## Selected excerpt
▽

The general secretary did not specify precisely what decisions were made.
The CSTO is led by Russia and also includes Armenia, Belarus, Kazakhstan, Kyrgyzstan, and Tajikistan -- though no longer Uzbekistan. The military chiefs of Russia and Kazakhstan spoke approvingly of the unspecified decisions made at this meeting, but it looks like we'll have to wait until December to find out what they amount to. Until then, the CSTO is scheduled to carry out military exercises in Armenia in September, and in Kazakhstan in October.
An efforts by U.S. lawmakers try to block the Pentagon from doing business with Russian state arms exporter Rosoboronexport has stalled, and likely will remain so until after the elections in November. But Russian officials are arguing that the fact that the U.S. military wants to buy helicopters from Russia, in spite of politicians' wishes, is "the best advertisement our helicopters can get."

△

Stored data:
▽

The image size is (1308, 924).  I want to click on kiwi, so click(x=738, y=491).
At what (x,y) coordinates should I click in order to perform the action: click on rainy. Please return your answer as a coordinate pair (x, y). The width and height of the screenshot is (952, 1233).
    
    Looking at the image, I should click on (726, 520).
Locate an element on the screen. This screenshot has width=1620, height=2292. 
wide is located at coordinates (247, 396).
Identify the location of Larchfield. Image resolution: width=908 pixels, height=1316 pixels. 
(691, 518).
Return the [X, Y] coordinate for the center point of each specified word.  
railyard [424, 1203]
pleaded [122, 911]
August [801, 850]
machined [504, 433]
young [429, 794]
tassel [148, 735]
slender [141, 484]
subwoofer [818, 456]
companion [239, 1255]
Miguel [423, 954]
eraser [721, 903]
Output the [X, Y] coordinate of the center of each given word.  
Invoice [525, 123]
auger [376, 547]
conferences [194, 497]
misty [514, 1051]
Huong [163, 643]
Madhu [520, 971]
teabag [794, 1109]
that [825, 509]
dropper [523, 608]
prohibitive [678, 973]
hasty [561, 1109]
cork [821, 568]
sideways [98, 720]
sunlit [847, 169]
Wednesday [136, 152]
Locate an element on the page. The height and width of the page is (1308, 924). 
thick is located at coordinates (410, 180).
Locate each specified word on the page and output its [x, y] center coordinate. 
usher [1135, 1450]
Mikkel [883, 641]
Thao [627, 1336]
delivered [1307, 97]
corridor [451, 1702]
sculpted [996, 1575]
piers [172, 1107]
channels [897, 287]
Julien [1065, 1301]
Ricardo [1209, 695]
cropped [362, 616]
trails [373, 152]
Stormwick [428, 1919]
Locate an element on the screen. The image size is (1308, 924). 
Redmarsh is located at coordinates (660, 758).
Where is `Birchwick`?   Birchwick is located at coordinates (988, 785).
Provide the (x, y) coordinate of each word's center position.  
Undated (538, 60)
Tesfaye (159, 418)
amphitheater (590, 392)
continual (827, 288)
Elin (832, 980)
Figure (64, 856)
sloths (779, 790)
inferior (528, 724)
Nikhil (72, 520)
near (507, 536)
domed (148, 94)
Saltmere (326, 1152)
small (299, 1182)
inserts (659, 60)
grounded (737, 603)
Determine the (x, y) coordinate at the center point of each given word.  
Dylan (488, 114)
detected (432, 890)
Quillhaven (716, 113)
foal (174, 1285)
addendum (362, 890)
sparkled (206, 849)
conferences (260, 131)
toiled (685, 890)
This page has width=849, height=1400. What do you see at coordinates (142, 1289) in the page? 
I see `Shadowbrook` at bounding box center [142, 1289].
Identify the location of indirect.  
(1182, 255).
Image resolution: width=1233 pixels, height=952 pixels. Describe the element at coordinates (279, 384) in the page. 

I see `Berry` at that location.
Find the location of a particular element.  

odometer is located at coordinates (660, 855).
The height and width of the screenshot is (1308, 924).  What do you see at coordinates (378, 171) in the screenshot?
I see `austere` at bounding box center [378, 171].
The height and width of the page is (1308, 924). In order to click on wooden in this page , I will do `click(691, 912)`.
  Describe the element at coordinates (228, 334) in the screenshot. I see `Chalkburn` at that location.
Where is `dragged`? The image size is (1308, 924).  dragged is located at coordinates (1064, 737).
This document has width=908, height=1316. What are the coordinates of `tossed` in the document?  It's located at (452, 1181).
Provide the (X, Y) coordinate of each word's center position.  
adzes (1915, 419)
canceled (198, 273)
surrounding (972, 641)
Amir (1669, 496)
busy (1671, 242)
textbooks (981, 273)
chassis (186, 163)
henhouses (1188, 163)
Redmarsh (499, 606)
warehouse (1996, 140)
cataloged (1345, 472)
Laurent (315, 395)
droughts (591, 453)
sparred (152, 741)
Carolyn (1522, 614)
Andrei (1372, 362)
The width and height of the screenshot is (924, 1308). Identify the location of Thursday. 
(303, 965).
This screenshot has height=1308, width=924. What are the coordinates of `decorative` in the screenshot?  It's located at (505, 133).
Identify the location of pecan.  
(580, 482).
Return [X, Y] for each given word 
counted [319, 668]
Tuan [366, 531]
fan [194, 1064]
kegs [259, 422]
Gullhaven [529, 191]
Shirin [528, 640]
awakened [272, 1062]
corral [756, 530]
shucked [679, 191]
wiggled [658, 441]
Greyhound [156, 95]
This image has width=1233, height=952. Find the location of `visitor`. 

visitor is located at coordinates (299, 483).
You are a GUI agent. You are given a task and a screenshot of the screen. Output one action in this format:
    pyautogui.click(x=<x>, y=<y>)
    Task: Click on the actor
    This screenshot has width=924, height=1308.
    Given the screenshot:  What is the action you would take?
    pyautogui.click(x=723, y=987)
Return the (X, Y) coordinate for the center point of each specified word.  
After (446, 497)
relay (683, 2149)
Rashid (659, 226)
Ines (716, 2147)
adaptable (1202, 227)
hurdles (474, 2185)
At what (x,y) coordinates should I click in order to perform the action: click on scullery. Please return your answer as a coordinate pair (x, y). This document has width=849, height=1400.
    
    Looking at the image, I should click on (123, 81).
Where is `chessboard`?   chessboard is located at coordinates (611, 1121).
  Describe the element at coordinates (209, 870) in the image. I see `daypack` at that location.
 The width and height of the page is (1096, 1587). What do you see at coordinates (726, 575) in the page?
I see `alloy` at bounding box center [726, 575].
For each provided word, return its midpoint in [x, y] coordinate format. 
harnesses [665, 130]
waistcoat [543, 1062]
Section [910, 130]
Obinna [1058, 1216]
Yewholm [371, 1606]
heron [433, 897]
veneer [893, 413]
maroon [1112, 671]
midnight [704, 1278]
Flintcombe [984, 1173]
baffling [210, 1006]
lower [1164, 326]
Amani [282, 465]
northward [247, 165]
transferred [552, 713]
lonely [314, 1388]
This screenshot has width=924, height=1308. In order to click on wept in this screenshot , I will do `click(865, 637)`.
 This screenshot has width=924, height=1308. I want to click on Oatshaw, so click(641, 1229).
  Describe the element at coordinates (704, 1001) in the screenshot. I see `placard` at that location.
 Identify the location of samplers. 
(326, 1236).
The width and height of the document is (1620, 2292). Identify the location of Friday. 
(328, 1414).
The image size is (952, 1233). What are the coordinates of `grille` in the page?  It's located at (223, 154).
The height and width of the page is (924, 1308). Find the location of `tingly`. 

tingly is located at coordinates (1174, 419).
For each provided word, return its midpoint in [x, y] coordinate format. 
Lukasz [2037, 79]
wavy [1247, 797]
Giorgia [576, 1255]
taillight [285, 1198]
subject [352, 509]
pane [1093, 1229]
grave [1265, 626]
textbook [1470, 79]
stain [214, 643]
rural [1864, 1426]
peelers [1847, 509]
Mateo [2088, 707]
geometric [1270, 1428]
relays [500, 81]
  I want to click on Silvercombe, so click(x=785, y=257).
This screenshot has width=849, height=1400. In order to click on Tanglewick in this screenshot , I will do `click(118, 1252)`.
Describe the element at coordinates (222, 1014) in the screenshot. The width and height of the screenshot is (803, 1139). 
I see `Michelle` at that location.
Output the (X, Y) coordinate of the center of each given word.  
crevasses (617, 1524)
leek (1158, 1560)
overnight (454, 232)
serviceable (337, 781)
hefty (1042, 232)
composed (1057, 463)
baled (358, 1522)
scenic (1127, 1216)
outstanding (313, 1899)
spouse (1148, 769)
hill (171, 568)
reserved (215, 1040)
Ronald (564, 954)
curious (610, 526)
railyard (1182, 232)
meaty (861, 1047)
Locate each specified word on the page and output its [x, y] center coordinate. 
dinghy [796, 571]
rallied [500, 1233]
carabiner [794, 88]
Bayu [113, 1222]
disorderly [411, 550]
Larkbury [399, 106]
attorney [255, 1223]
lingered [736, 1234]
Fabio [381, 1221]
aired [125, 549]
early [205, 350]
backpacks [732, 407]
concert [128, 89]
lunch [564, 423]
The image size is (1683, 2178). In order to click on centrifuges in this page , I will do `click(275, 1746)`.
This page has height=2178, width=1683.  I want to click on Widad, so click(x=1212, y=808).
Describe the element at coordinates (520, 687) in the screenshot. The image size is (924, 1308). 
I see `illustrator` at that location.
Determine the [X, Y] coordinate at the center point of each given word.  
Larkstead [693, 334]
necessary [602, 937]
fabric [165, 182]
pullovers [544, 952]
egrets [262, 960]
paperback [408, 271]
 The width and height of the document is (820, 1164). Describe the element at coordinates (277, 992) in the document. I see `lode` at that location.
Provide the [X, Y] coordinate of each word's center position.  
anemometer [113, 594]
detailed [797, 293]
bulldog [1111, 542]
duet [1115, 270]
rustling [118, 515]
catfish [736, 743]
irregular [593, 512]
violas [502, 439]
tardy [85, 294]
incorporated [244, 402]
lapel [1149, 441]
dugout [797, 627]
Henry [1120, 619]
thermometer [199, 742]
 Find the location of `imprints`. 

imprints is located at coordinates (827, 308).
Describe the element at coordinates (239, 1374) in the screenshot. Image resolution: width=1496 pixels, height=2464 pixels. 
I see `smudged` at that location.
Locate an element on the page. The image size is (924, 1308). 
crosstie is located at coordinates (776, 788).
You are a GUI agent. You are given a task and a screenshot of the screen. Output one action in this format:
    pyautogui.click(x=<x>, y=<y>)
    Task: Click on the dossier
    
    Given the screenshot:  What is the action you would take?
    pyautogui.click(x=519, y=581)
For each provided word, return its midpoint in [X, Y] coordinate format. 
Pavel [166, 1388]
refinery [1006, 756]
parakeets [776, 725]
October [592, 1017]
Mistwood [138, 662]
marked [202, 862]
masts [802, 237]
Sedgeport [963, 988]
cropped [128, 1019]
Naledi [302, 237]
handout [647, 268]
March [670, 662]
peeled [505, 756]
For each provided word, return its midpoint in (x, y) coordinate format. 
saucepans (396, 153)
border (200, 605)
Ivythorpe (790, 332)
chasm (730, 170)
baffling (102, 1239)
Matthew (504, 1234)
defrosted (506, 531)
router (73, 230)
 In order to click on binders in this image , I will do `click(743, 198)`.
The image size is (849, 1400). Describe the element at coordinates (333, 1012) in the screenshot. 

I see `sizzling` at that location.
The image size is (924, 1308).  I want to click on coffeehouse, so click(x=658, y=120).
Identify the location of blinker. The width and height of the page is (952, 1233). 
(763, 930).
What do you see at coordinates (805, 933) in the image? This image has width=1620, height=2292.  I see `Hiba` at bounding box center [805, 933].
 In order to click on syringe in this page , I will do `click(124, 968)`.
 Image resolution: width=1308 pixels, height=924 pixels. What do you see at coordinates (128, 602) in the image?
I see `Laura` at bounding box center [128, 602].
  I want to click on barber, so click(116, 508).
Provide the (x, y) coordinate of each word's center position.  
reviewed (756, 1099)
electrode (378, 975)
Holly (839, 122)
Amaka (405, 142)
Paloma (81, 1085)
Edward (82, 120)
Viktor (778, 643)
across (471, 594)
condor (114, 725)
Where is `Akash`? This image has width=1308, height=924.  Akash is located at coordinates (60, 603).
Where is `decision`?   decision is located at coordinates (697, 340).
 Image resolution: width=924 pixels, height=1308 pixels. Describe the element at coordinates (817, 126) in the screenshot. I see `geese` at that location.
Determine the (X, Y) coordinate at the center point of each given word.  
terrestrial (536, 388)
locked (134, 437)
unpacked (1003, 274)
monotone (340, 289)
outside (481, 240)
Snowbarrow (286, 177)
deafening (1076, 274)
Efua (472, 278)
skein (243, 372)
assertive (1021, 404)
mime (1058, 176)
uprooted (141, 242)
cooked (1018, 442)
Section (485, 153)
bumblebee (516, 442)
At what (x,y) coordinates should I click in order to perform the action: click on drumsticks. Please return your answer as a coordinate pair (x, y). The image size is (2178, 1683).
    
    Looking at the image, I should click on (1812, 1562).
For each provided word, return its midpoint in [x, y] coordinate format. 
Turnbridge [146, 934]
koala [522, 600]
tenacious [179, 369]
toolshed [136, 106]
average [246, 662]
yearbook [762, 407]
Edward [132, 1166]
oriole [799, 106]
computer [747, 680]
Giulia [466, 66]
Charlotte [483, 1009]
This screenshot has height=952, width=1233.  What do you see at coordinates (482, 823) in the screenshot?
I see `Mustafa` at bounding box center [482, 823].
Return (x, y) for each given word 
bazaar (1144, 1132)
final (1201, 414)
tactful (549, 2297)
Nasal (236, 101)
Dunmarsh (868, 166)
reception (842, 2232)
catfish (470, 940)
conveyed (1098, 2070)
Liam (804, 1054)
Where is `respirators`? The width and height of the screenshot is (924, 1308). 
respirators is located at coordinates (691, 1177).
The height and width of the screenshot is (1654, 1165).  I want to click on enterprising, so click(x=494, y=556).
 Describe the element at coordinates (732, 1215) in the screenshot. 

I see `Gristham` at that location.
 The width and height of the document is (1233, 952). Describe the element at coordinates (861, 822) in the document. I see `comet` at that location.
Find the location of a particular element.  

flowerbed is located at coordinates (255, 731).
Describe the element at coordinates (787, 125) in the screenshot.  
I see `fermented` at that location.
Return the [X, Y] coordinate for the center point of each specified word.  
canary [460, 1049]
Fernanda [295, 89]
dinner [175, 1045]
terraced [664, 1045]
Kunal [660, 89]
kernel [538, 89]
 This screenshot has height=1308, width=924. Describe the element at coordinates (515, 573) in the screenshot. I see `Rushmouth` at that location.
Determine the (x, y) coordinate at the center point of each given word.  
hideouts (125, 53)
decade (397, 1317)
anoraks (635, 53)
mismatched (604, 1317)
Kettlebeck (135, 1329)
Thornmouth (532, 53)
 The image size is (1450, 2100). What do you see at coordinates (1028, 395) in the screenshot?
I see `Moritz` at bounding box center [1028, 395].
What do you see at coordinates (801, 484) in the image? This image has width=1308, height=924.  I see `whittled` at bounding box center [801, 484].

△

## Directions
**a)** From the CSTO passage, reproduce the words between "The CSTO is led" and "Kazakhstan in October.", inclusive.
**b)** Translate this sentence from the CSTO passage into Spanish: "Until then, the CSTO is scheduled to carry out military exercises in Armenia in September, and in Kazakhstan in October."

## Solution list
**a)**
The CSTO is led by Russia and also includes Armenia, Belarus, Kazakhstan, Kyrgyzstan, and Tajikistan -- though no longer Uzbekistan. The military chiefs of Russia and Kazakhstan spoke approvingly of the unspecified decisions made at this meeting, but it looks like we'll have to wait until December to find out what they amount to. Until then, the CSTO is scheduled to carry out military exercises in Armenia in September, and in Kazakhstan in October.

**b)** Hasta entonces, está previsto que la OTSC realice ejercicios militares en Armenia en septiembre y en Kazajistán en octubre.